Stored items:
○ ○ ○ ○ ○
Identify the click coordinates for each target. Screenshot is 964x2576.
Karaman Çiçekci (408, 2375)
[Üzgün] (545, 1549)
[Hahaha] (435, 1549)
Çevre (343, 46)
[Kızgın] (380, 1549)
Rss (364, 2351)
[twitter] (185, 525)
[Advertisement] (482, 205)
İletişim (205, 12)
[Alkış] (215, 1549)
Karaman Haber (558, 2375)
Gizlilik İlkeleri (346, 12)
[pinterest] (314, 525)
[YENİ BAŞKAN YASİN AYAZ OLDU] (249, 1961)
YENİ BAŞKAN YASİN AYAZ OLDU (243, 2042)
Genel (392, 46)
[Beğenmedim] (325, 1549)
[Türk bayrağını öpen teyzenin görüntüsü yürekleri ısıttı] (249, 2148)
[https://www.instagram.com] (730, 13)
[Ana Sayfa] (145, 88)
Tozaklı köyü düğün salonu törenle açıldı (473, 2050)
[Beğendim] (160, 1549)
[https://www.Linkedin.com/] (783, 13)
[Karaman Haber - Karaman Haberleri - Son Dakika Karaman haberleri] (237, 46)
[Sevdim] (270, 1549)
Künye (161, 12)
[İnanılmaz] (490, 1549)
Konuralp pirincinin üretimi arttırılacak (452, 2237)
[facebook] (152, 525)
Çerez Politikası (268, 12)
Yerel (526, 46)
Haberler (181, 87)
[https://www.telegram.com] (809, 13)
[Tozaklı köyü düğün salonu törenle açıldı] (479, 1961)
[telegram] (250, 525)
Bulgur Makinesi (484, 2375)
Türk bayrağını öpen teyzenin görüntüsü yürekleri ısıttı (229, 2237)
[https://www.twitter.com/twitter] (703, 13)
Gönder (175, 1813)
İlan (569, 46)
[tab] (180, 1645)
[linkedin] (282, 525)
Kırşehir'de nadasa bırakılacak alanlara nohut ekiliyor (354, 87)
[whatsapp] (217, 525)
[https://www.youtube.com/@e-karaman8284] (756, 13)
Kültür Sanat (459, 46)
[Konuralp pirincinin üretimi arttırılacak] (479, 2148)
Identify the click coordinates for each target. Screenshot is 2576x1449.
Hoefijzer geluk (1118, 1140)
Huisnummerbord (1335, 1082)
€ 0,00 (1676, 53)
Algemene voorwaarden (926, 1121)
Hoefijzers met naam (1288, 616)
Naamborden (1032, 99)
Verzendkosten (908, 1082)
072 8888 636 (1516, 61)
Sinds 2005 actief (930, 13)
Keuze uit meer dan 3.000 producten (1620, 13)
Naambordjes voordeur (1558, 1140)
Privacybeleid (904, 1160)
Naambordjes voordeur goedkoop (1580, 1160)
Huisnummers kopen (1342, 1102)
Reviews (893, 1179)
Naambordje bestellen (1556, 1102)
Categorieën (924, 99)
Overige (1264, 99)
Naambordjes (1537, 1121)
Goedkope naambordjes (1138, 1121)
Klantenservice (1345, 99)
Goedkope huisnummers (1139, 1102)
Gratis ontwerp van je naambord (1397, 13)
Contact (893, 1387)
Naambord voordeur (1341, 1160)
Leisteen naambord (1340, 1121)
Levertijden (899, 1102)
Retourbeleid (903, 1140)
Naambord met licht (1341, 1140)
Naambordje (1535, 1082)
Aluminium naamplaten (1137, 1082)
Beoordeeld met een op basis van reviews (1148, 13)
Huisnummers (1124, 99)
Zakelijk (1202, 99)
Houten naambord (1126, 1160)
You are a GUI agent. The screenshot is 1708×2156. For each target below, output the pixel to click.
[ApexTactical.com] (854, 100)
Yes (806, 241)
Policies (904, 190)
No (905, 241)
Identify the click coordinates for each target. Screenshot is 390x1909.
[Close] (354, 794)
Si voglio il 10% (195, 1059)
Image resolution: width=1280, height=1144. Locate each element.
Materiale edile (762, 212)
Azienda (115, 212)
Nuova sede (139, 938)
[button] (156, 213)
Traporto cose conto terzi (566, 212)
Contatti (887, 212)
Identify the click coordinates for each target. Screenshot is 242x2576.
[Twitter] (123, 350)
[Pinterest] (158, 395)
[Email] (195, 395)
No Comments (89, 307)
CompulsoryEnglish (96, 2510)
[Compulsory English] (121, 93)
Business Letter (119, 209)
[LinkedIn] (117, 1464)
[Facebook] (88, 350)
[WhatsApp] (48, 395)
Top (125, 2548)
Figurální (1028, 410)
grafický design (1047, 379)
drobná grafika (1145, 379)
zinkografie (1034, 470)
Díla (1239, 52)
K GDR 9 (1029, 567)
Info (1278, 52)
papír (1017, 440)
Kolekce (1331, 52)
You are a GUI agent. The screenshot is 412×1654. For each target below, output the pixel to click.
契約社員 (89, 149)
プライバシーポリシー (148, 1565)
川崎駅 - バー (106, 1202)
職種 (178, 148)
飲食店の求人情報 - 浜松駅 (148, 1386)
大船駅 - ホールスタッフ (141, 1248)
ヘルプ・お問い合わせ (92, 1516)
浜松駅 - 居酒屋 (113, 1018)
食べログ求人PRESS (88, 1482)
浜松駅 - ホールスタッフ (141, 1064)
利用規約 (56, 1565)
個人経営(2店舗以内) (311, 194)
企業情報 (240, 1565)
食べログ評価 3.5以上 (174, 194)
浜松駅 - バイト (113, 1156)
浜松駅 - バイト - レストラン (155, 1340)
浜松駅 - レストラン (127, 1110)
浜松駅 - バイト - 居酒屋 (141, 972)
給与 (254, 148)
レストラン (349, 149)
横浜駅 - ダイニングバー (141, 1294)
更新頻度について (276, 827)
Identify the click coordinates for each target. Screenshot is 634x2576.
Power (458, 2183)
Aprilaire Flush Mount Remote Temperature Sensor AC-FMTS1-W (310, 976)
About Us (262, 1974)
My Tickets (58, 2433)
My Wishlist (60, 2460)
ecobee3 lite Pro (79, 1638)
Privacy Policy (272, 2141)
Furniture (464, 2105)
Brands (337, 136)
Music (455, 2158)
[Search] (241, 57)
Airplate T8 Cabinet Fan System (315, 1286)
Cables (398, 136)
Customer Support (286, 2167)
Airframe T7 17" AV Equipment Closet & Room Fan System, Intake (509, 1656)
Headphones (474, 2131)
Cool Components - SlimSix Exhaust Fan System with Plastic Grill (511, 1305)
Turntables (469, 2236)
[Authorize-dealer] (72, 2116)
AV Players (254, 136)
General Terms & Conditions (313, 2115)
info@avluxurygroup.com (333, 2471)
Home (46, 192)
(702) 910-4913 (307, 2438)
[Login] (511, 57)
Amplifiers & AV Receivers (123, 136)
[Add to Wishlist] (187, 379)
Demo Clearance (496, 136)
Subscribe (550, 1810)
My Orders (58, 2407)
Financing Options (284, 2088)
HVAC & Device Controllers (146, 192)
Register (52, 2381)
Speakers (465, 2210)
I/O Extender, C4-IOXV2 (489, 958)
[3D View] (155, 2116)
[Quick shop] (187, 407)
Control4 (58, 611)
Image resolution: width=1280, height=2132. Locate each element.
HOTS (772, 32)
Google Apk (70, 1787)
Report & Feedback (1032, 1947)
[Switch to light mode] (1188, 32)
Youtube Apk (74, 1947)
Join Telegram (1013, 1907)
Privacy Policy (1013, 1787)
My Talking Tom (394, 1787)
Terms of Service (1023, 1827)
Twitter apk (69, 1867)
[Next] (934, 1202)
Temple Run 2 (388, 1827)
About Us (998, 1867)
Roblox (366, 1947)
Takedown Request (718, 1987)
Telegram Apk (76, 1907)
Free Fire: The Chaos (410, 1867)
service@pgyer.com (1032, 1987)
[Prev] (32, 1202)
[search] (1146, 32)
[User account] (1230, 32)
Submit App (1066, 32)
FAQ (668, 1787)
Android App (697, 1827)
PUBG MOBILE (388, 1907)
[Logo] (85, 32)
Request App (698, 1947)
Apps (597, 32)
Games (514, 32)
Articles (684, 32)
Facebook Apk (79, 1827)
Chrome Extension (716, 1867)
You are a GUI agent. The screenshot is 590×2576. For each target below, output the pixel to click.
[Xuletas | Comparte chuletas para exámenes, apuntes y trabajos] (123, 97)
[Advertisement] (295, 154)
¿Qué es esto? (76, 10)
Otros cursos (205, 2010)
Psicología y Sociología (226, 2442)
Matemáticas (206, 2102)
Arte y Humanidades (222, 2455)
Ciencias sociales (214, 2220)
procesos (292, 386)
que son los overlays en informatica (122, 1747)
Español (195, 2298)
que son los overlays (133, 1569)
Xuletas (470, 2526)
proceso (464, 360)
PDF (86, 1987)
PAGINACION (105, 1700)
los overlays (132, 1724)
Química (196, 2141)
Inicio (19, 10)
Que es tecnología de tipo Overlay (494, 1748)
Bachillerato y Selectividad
○ ○ ○ ○ ○
Of the entries above, repeat exactly the lines from the line with "Screenshot is 634x2576." through the line with "[Search] (241, 57)", both of them included.

### SOLUTION FOR THIS EXERCISE
Identify the click coordinates for each target. Screenshot is 634x2576.
Power (458, 2183)
Aprilaire Flush Mount Remote Temperature Sensor AC-FMTS1-W (310, 976)
About Us (262, 1974)
My Tickets (58, 2433)
My Wishlist (60, 2460)
ecobee3 lite Pro (79, 1638)
Privacy Policy (272, 2141)
Furniture (464, 2105)
Brands (337, 136)
Music (455, 2158)
[Search] (241, 57)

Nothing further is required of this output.